**Отрывок для чтения**
□ □ □ □ □ □ □

» » » Закарья Закарьяев. Владетель Лавки Древностей

Закарья Закарьяев. Владетель Лавки Древностей

Закарья Закарьяев.

Владетель Лавки Древностей



Закарья Закарьяев. Владетель Лавки Древностей




…Помню, разозлилась страшно и собиралась уходить, когда наконец-то явился тот, кого я ждала. Подошёл к моему столику и сразу вывернул карманы. Оттуда посыпались и разлеглись на столе непонятные железки, новенькие гвоздики в пакете, монеты, струны для гитары и ещё какая-то ерунда. Я смотрела на россыпь странных предметов и не понимала ничего. Вроде бы об интервью договаривалась с художником, разговор предполагался о живописи. А он не только заставил меня прождать минут 10–15, так ещё и предъявляет это железное барахло, явно рассчитывая, что я тотчас понимающе закиваю и легко прощу опоздание. А чуть позже я попала в его мастерскую. И всё стало ясно.


Это была прекрасная мастерская. Общий для нескольких частных домов двор по Богатырева, кран во дворе, две комнаты и крохотная прихожая, в которую приходилось протискиваться боком — большую часть её занимал деревянный мотоцикл. И всюду палочки от мороженого, черенки лопат, гвозди-шайбы-пробки-ложки в огромном количестве.

□ □ □ □ □ □ □

**Сохранённые данные**
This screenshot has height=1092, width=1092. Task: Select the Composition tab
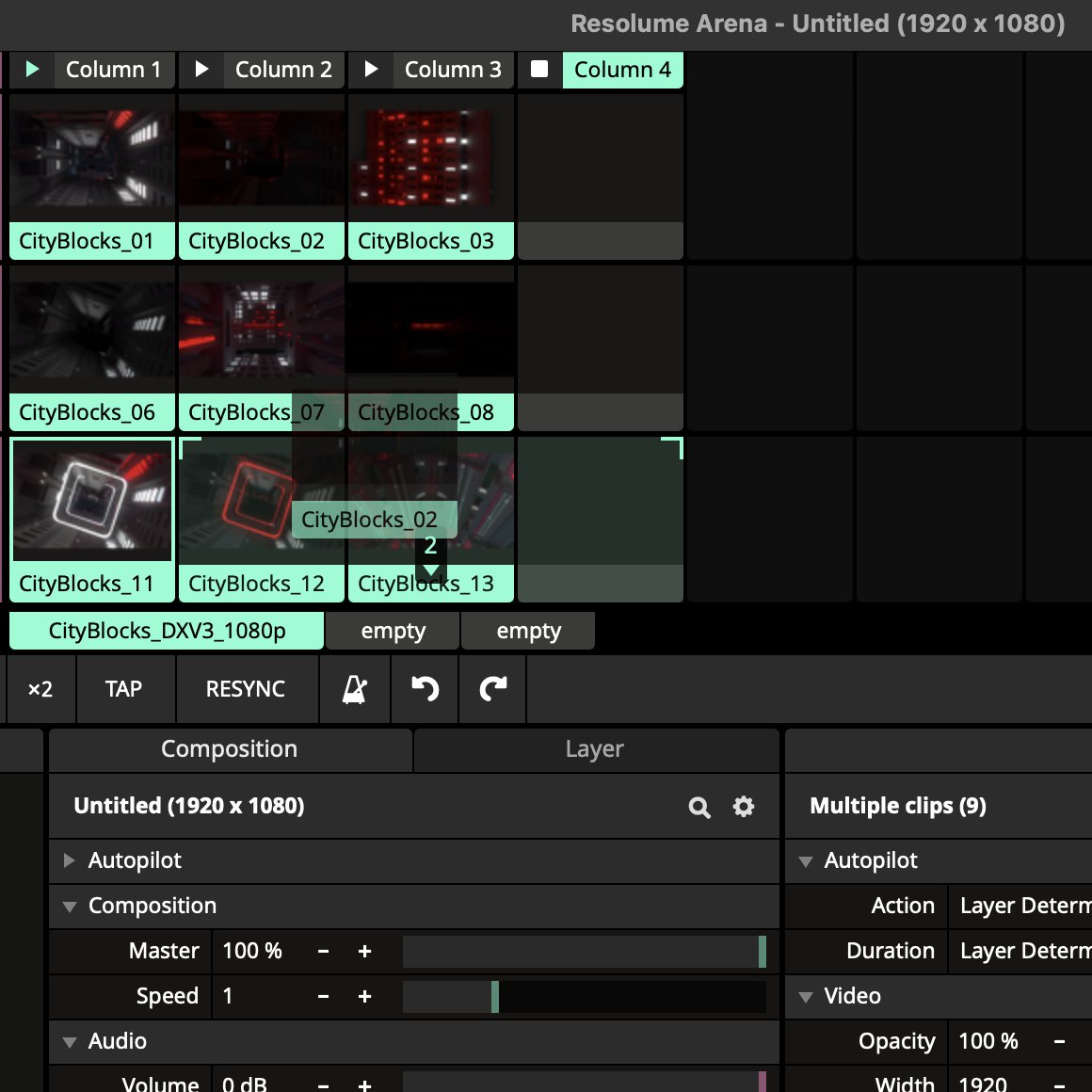[x=229, y=748]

□ □ □ □ □ □ □

**Задача**
Перепишите кусок текста о Закарье Закарьяеве, начиная со слов «Это была прекрасная» и заканчивая словами «в огромном количестве.». Измените в нём «мотоцикл» на «велосипед».

**Ответ**
Это была прекрасная мастерская. Общий для нескольких частных домов двор по Богатырева, кран во дворе, две комнаты и крохотная прихожая, в которую приходилось протискиваться боком — большую часть её занимал деревянный велосипед. И всюду палочки от мороженого, черенки лопат, гвозди-шайбы-пробки-ложки в огромном количестве.